To get the best refinance rates, make your application as strong as possible by getting your finances in order, using credit responsibly and monitoring your credit regularly. And don’t forget to speak with multiple lenders and shop around.
Refinance rate news
Refinance rates dropped significantly toward the end of 2023, bringing much-needed activity to the housing market. Since early February, however, rates have climbed back into the 7% range. The increase came after recent inflation and labor data made it clear to investors that the Federal Reserve won’t start cutting interest rates until early this summer. Higher mortgage rates make refinancing less attractive to homeowners, making them more likely to hold on to their existing mortgages.
Where will refinance rates end up in 2024?
Experts say slowing inflation and the Fed’s projected interest rate cuts should help push mortgage interest rates down to around 6% by the end of 2024, but that will depend on incoming economic data.
Over 82% of homeowners currently have interest rates below 5% on their property. If home loan rates stabilize over the next several months, more homeowners should be able to save money through refinancing. Yet in order for refinance applications to pick up in a meaningful way, rates would need to fall substantially, according to Mark Zandi, chief economist at Moody’s Analytics.
For homeowners looking to refinance, remember that you can’t time the market: Interest rates fluctuate on an hourly, daily and weekly basis, and are influenced by an array of macroeconomic factors. Your best move is to keep an eye on day-to-day rate changes and have a game plan on how to capitalize on a big enough percentage drop, said Matt Graham of Mortgage News Daily.

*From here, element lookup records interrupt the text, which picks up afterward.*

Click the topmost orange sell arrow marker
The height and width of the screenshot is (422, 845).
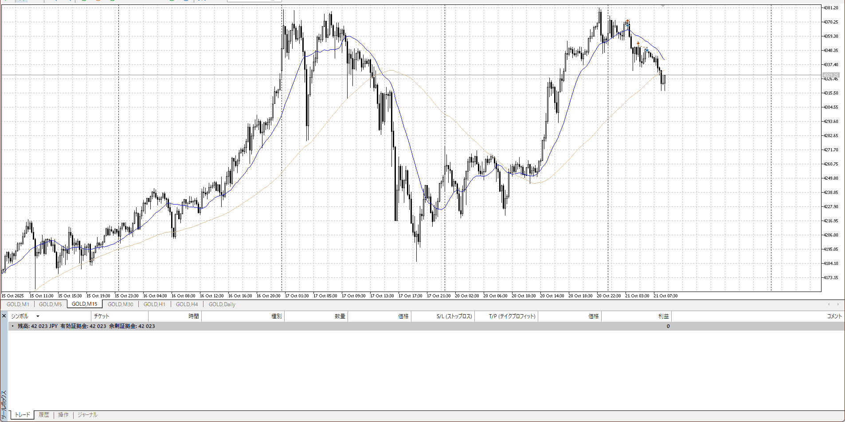tap(627, 21)
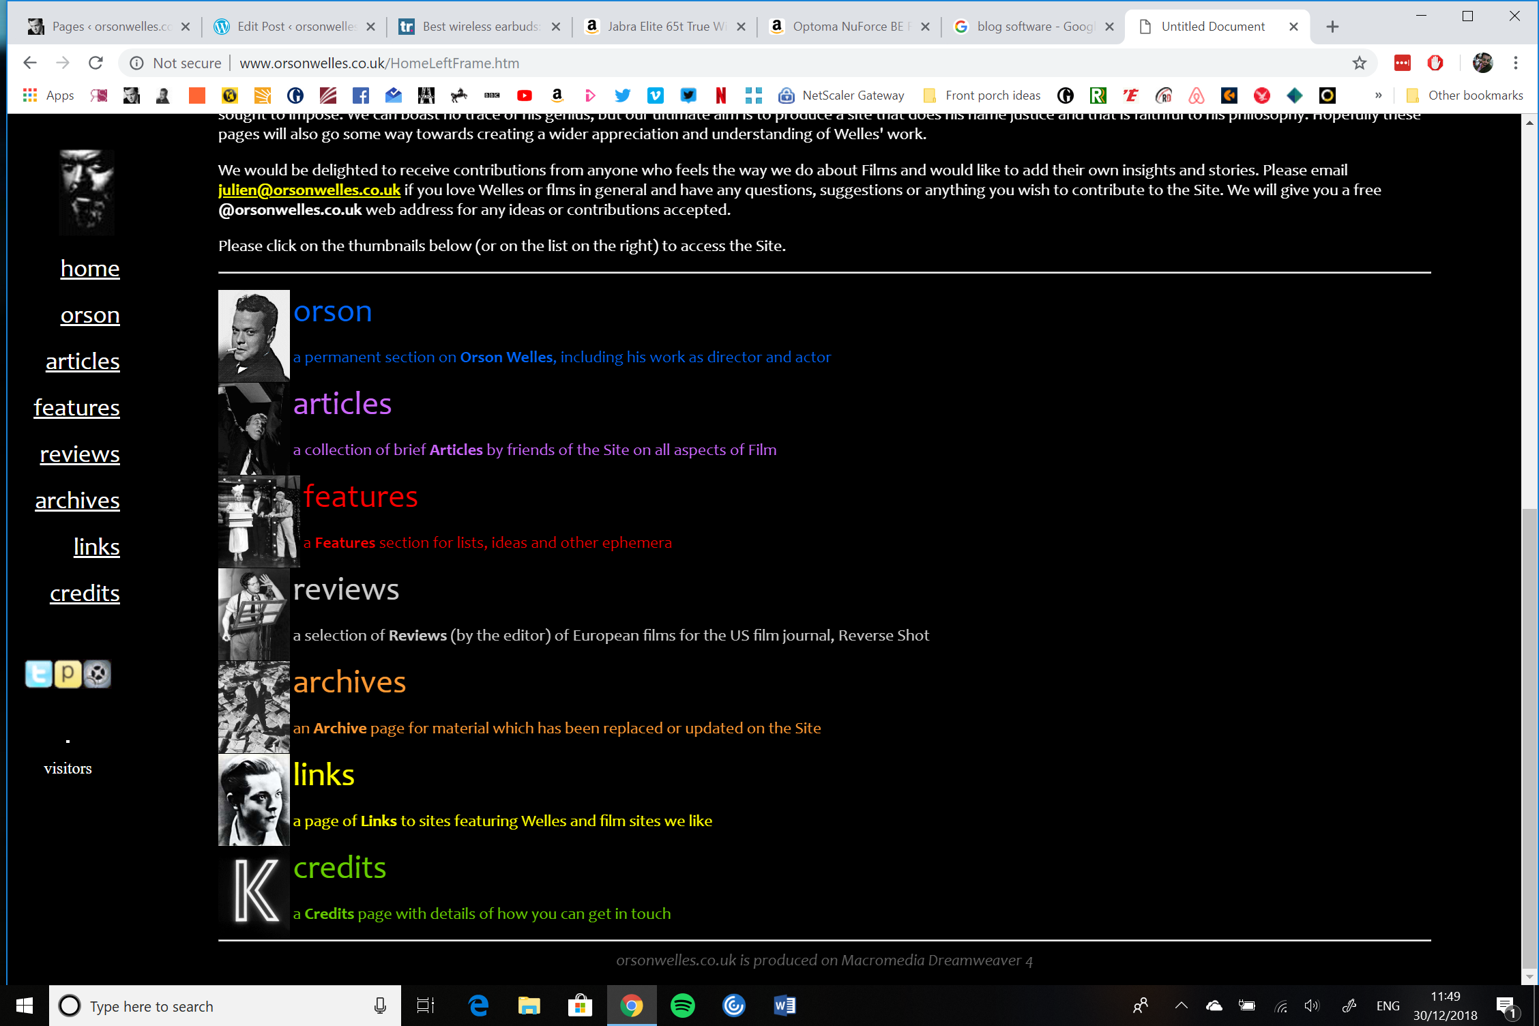
Task: Reload the page with the refresh icon
Action: coord(96,63)
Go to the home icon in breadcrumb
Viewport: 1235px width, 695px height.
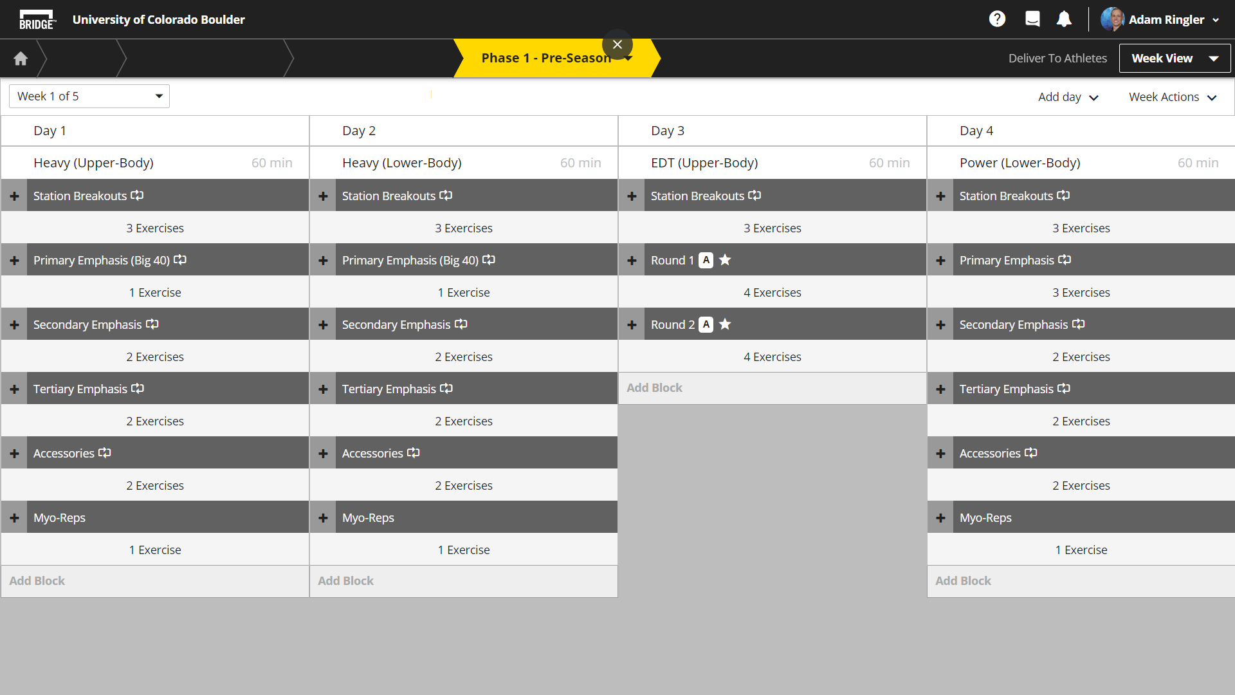(x=21, y=59)

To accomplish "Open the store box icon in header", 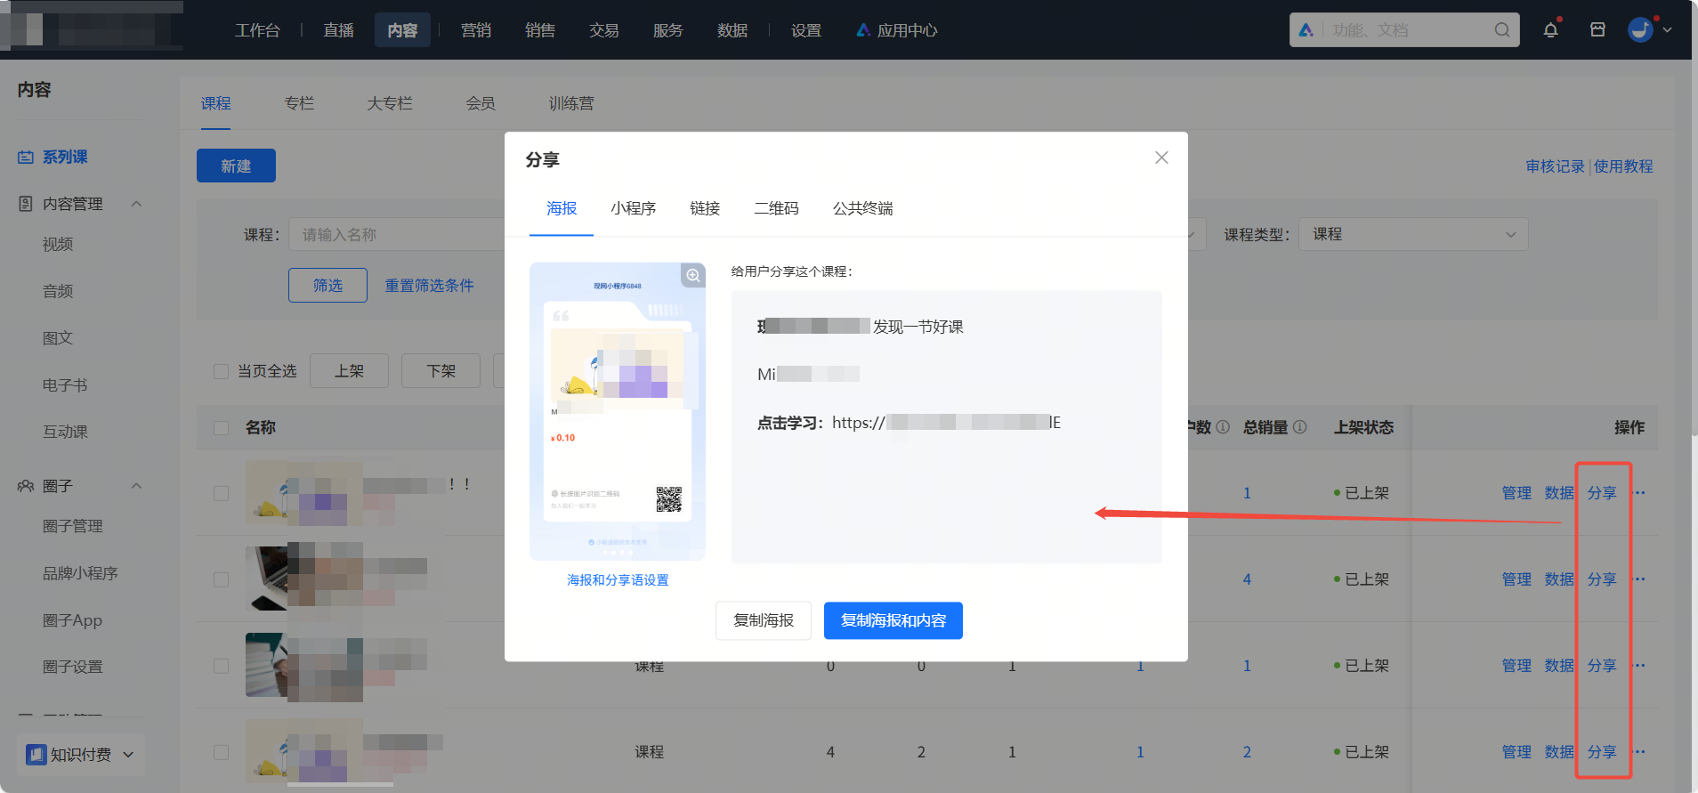I will (x=1597, y=29).
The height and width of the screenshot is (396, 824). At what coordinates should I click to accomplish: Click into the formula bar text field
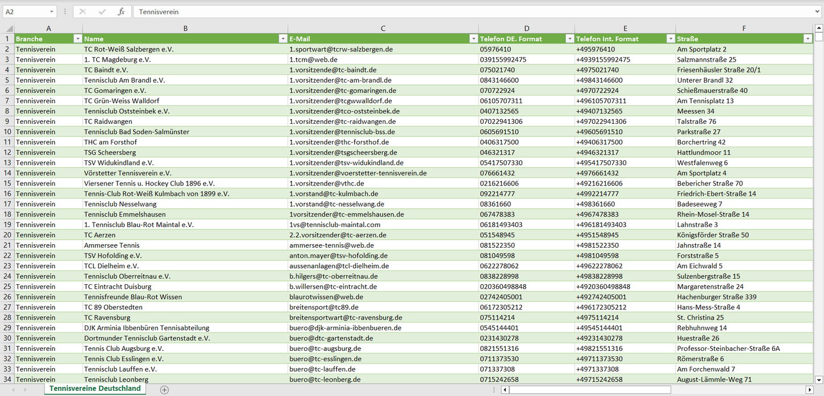pyautogui.click(x=456, y=11)
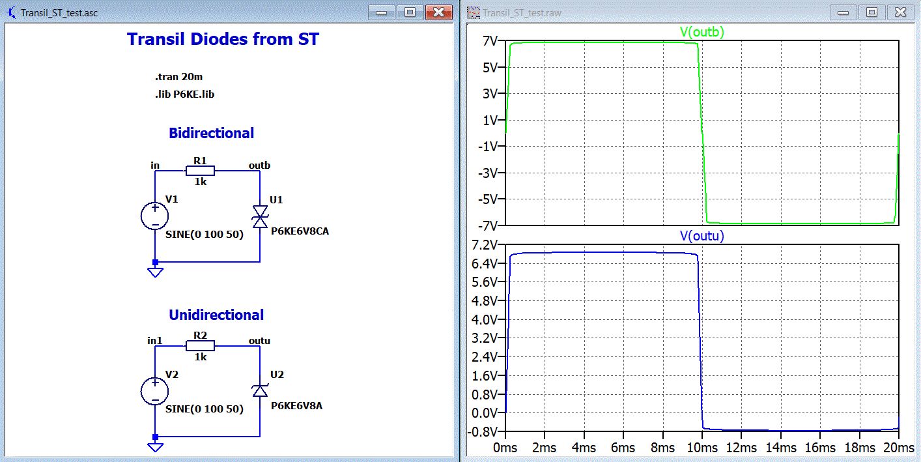Select the .lib P6KE.lib directive text
Screen dimensions: 921x462
pyautogui.click(x=184, y=94)
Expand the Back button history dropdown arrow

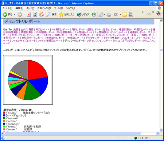click(15, 15)
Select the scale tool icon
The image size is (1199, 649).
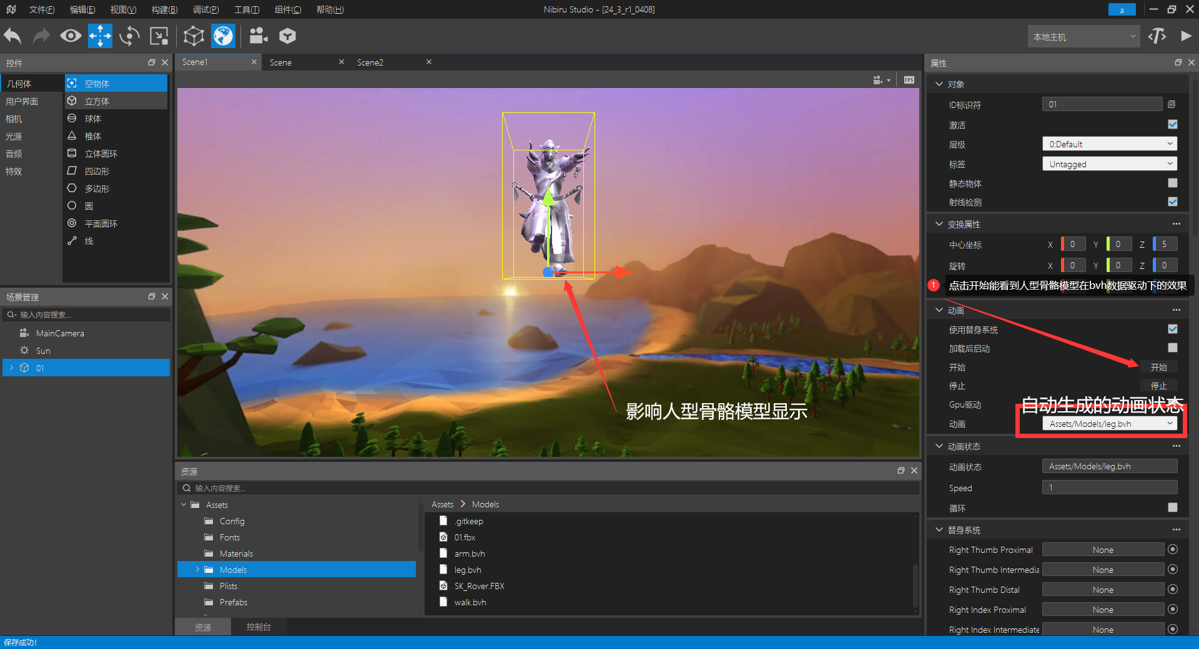coord(159,36)
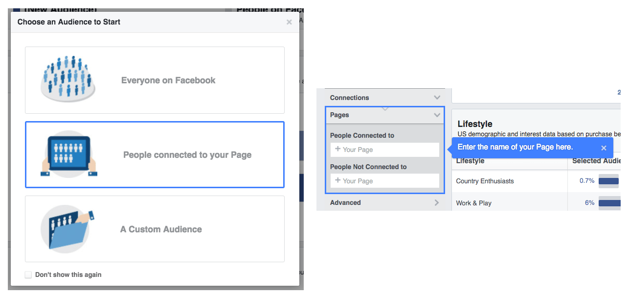Screen dimensions: 628x298
Task: Collapse the Pages section
Action: pos(437,115)
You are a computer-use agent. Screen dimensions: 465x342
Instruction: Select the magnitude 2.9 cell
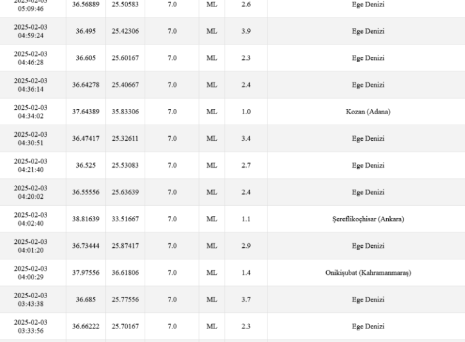click(246, 246)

Higher-than-expected inflation in Jan. likely pushes back interest rate cuts by the Federal Reserve by a little bit. Before last month’s inflation reading, we looked for the Fed to make a small cut at its May 1 meeting. Now, its June meeting looks like a better bet. While the overall trend in inflation is still down, price gains aren’t moderating as fast as the Fed would like. It will want to see more progress first. The bigger picture remains the same: Only a modest drop in rates this year, despite persistent hopes on Wall Street for more and faster cuts. Too many investors have declared inflation beaten too soon…one cause of the recent run-up in stocks.